AUSTIN, Texas (AP) — Democrats in the Texas Legislature on Monday began bolting for Washington, D.C., and said they were ready to remain there for weeks in a second revolt against a GOP overhaul of election laws, forcing a dramatic new showdown over voting rights in America.
One large group was set to leave Austin on private planes before the GOP could pass a voting bill in a special legislative session ordered by Republican Gov. Greg Abbott that began days ago. It was not immediately clear how many of the 67 Democrats in the Texas House of Representatives planned to go, but it was expected to be enough to bring the Legislature to a halt.
“This is a now-or-never for our democracy. We are holding the line in Texas,” said Democratic state Rep. Trey Martinez Fischer. “We’ve left our jobs, we’ve left our families, we’ve left our homes. Because there is nothing more important than voting rights in America.”
By leaving, Democrats would again deny the GOP majority a quorum to pass bills, barely a month after their walkout thwarted the first push for sweeping new voting restrictions in Texas, including outlawing 24-hour polling places, banning ballot drop boxes and empowering partisan poll watchers.
The decision to hole up in Washington is aimed at ratcheting up pressure in the nation’s capital on President Joe Biden and Congress to act on voting at the federal level. Biden is due to deliver a major address on the issue Tuesday in Philadelphia, after facing growing criticism for taking what some of the left call too passive a role in the fight.
It would mark the first time since 2003 that Texas Democrats, shut out of power in the state Capitol for decades, have crossed state lines to break quorum.
The drastic move lays bare how Democrats are making America’s biggest red state their last stand against the GOP’s rush to enact new voting restrictions in response to former President Donald Trump’s false claims that the 2020 election was stolen. More than a dozen states this year have already passed tougher election laws — but only in Texas have Democrats put up this kind of fight.
Neither Abbott nor Republican House Speaker Dade Phelan offered public reaction in the hours since word of the trip leaked out Monday, and their offices did not immediately return messages seeking comment.
Over the weekend, Texas Republicans began advancing measures that also bring back provisions to ban drive-thru voting, add new voter ID requirements to absentee ballots and prohibit local elections officials from proactively sending mail-in ballot applications to voters. Abbott also gave lawmakers a lengthy to-do list this summer heavy on hot-button conservative issues, including restrictions over how race is taught in schools and banning transgender athletes from playing in girls’ sports.
The agenda is widely opposed by Democrats. A first key vote on the new voting measures had been expected this week, hastening their scramble to leave town.

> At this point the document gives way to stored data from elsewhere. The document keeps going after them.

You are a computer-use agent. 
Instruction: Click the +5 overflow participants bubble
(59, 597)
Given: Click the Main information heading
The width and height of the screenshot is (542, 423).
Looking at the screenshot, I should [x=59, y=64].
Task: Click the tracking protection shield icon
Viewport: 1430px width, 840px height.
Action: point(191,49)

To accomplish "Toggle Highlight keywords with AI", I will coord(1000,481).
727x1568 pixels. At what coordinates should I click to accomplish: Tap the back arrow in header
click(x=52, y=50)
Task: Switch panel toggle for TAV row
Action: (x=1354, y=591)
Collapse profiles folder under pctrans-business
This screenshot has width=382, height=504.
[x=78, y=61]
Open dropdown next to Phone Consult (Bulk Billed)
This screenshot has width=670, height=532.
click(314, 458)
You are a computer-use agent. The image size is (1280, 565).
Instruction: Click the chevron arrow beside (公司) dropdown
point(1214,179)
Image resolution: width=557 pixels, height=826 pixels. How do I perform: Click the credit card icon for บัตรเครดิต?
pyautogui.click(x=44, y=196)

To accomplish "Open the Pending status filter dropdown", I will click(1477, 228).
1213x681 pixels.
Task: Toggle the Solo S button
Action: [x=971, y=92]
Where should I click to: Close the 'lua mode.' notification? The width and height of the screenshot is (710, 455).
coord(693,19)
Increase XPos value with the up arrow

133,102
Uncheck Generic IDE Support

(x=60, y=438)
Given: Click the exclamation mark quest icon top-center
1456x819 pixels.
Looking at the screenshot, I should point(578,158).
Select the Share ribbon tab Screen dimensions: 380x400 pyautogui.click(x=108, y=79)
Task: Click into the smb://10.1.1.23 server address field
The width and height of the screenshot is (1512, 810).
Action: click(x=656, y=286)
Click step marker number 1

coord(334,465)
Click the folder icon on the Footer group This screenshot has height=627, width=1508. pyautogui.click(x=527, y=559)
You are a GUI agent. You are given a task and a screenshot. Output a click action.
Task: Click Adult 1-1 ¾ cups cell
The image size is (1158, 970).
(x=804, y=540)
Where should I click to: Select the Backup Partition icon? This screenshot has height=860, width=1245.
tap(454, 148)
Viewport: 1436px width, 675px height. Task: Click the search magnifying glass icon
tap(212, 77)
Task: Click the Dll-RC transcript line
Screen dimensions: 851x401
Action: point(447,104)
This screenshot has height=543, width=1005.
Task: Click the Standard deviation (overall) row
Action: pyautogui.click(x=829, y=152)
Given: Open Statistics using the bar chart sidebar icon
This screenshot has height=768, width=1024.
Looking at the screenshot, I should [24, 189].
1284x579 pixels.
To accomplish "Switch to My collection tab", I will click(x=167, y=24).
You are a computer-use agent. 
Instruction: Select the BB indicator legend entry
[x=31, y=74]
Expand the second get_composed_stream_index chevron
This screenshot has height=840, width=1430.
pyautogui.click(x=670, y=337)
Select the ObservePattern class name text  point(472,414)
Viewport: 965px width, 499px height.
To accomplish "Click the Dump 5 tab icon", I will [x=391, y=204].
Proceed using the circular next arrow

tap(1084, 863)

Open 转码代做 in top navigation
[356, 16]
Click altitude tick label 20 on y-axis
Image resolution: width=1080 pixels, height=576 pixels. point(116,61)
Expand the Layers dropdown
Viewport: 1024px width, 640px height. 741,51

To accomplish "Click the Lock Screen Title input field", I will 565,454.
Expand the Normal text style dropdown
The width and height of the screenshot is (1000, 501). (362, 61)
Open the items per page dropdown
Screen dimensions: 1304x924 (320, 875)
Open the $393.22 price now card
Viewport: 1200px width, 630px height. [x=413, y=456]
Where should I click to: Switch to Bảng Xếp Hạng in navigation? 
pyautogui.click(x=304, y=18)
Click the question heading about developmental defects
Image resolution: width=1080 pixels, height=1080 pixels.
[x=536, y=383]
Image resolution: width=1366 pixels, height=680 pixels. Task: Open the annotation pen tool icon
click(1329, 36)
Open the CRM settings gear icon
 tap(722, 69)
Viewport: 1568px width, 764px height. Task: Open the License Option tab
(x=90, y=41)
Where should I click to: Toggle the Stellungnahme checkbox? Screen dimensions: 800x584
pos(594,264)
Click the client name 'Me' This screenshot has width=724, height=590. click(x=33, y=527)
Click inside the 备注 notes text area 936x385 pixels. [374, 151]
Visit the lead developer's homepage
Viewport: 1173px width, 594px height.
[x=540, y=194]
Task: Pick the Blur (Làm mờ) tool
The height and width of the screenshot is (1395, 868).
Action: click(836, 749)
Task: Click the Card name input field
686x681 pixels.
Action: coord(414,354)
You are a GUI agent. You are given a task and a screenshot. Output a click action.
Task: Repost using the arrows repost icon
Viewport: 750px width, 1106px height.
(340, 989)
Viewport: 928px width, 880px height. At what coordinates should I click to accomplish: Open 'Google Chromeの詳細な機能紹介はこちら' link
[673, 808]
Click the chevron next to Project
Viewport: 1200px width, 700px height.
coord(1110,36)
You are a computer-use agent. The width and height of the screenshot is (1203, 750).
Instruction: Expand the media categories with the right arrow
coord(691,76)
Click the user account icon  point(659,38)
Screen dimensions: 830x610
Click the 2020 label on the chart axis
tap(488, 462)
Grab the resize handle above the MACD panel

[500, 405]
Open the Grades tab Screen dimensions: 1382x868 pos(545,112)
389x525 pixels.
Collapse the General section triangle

The move carries risks and no guarantee of victory in the long run.
Abbott, who is up for reelection in 2022 and has demanded new election laws in Texas, could keep calling 30-day special sessions until a bill is passed. He also punished Democrats after their May walkout by vetoing paychecks for roughly 2,000 Capitol employees, which will begin taking effect in September unless the Legislature is in session to restore the funding.
Staying away for an extended time could also carry repercussions in next year’s midterm elections, although many Texas Democrats are already expecting a difficult cycle in 2022, particularly with Republicans set to begin drawing new voting maps this fall that could cement their majorities.
But for weeks, Democrats have signaled they were ready to draw a line. Adding to their anger: A Houston man who gained attention last year after waiting more than six hours to cast a ballot was arrested on illegal voting charges, and put in jail one day before the special session began Thursday. Attorneys for Hervis Rogers say the 62-year-old did not know that his being on parole for a felony burglary conviction meant he wasn’t allowed to vote.
How Republicans respond next will be a major test of their resolve.
Phelan told Austin television station KXAN last week that “all options are on the table” if Democrats revolt a second time but did not elaborate. When Democrats last fled the state two decades ago — in a failed attempt to stop new GOP-drawn voting maps — state troopers were deployed to bring them back.
State Sen. Bryan Hughes, the author of both GOP attempts to pass election changes in Texas, said over the weekend that the legislation had become “bitterly partisan.” He defended the new version, which leaves out contentious attempts to ban Sunday morning early voting and make it easier for judges to overturn an election.
“Your ballot is sacrosanct,” Hughes said while introducing a bill Saturday. “Everything else in the election process should be bathed in sunshine.”
Last week, Vice President Kamala Harris announced $25 million in new spending by the Democratic National Committee on actions to protect voting access ahead of the 2022 midterm elections.
Biden and his team are stressing ongoing legal efforts to safeguard voting rights. They’ve also promised a major legislative push after Senate Republicans blocked a sweeping election overhaul last month. The president has told reporters he plans on “speaking extensively” on voting rights and that he would be “going on the road on this issue.”